# WORK ORDER
Repeat, word for word, every line from the line holding "Viewport: 566px width, 518px height." through the final line of the entries below. Skip all pictures.
DATA TO USE below:
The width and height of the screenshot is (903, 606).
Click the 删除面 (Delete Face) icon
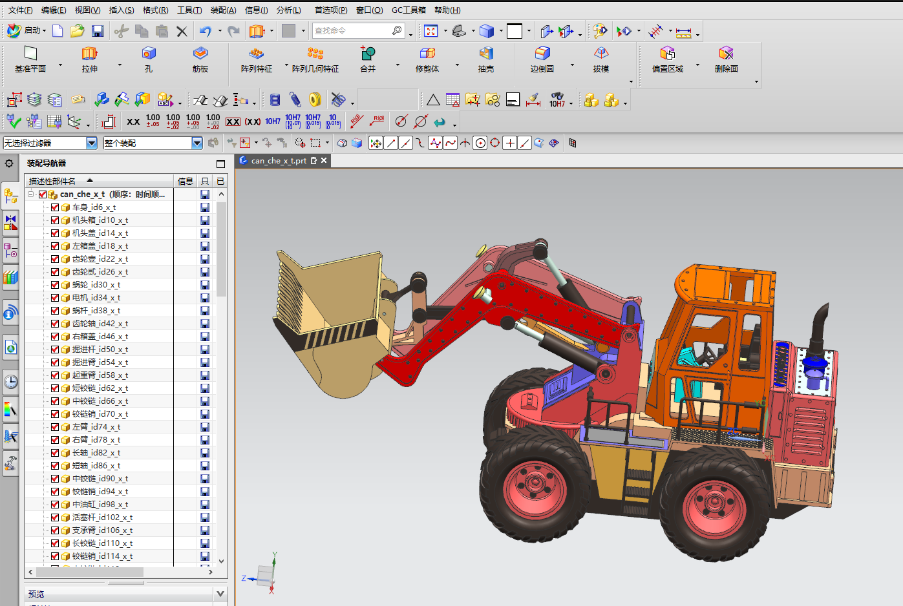[x=726, y=54]
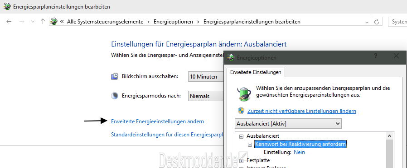
Task: Click the refresh button in address bar
Action: tap(376, 22)
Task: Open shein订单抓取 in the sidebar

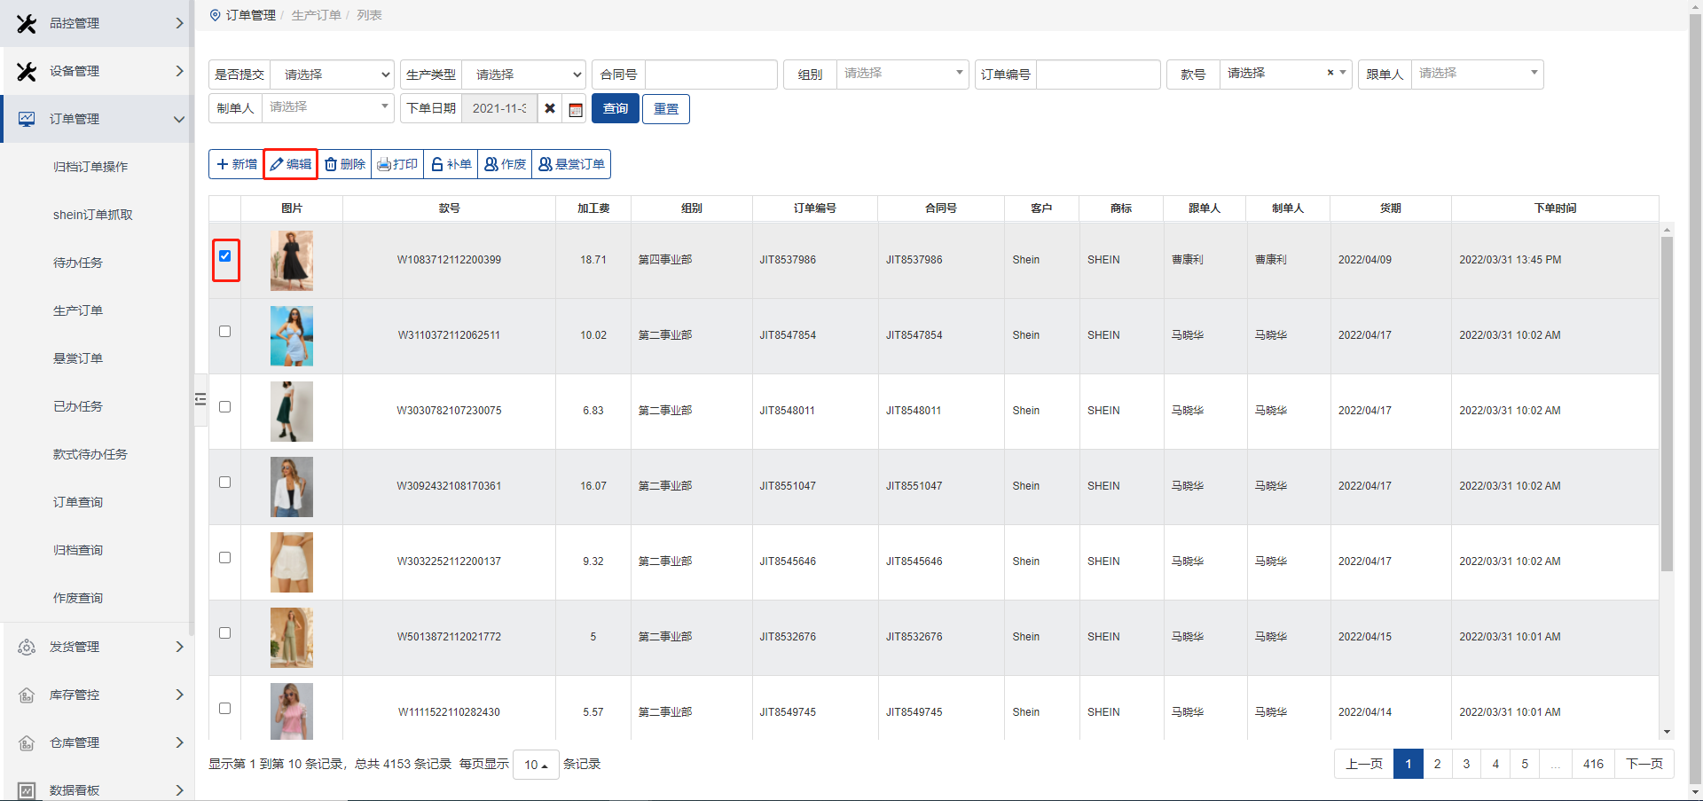Action: [93, 215]
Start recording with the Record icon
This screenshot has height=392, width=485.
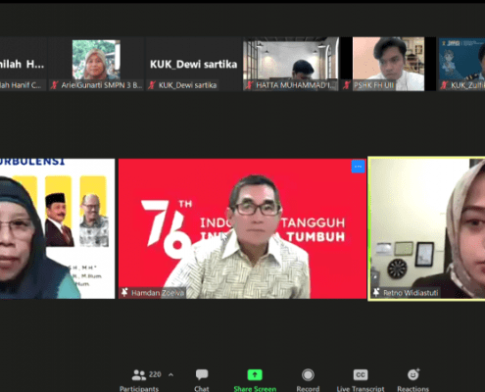pyautogui.click(x=308, y=375)
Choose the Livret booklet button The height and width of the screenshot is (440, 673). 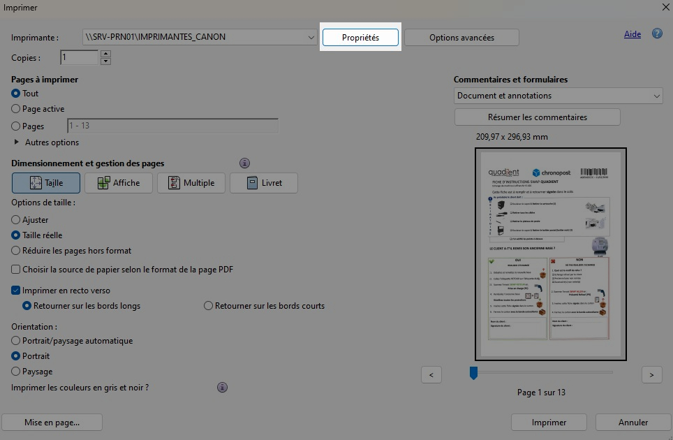(x=263, y=183)
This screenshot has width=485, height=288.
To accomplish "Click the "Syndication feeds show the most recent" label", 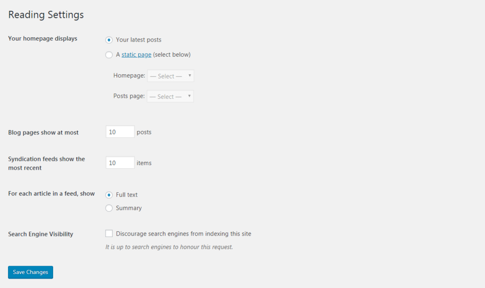I will pos(46,163).
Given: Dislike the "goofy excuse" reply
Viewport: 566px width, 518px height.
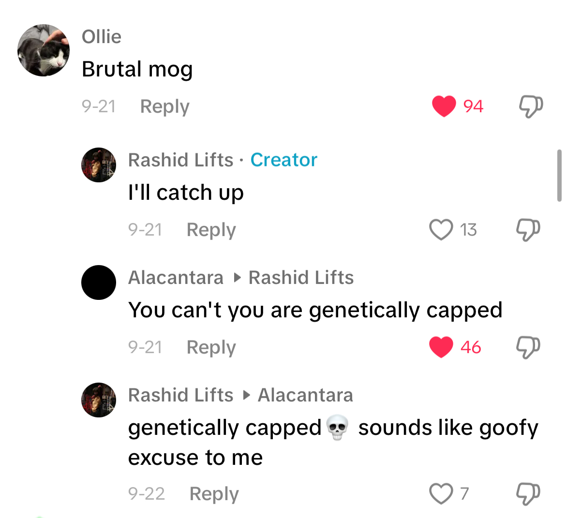Looking at the screenshot, I should (528, 494).
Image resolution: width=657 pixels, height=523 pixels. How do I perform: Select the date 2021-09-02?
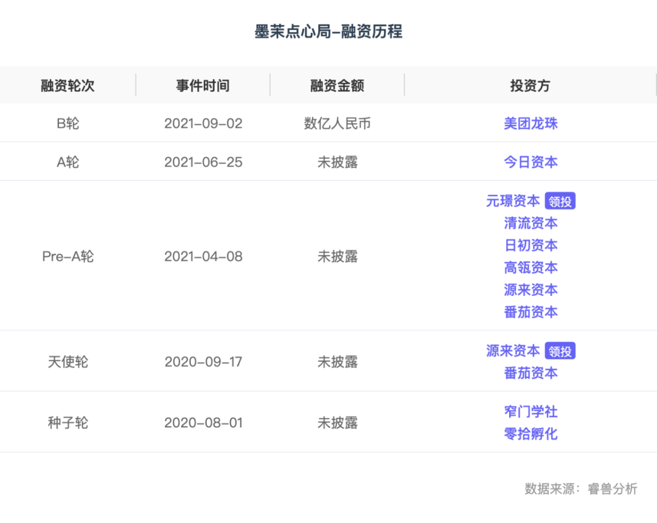click(x=203, y=123)
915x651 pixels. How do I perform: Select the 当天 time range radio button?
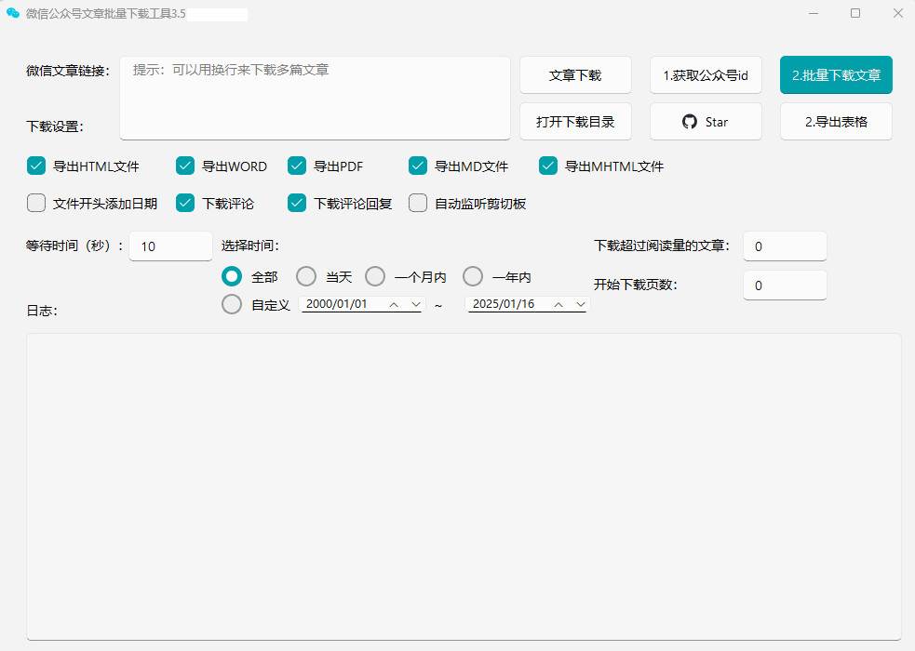[x=306, y=276]
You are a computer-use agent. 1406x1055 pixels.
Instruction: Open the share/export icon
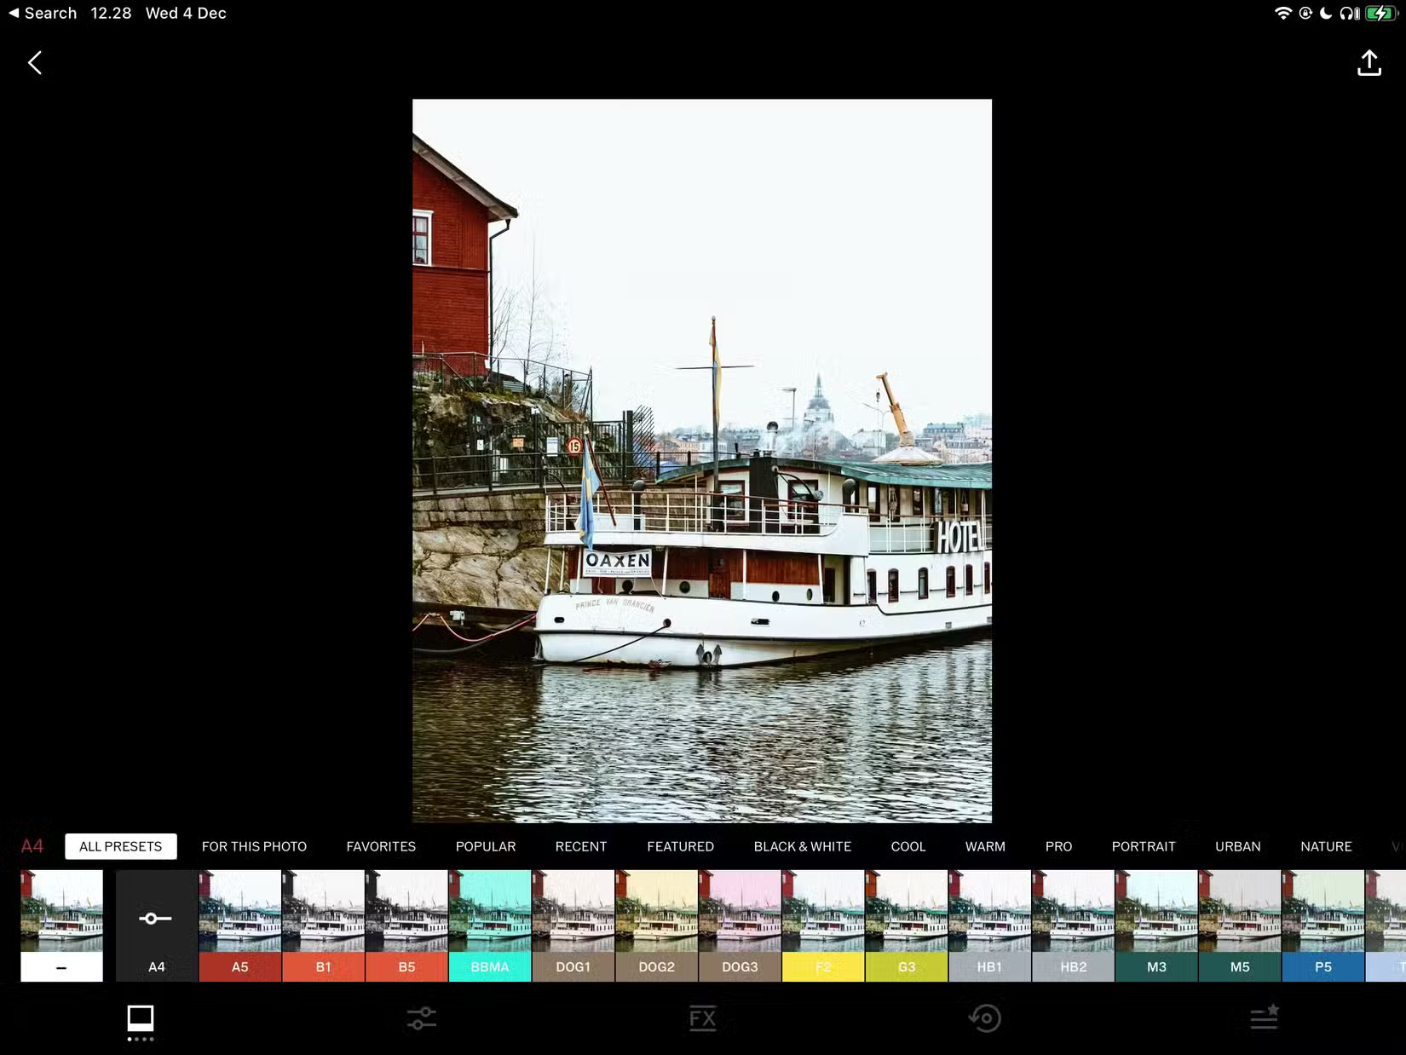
End of DATA TO USE.
# REPLY TO THE EXERCISE
Viewport: 566px width, 518px height.
Looking at the screenshot, I should (528, 494).
Image resolution: width=657 pixels, height=523 pixels. How do I perform: Select the date 2021-09-02?
click(x=203, y=123)
915x651 pixels. How do I perform: Select the 当天 time range radio button?
[x=306, y=276]
You are a computer-use agent. 1406x1055 pixels.
Instruction: Open the share/export icon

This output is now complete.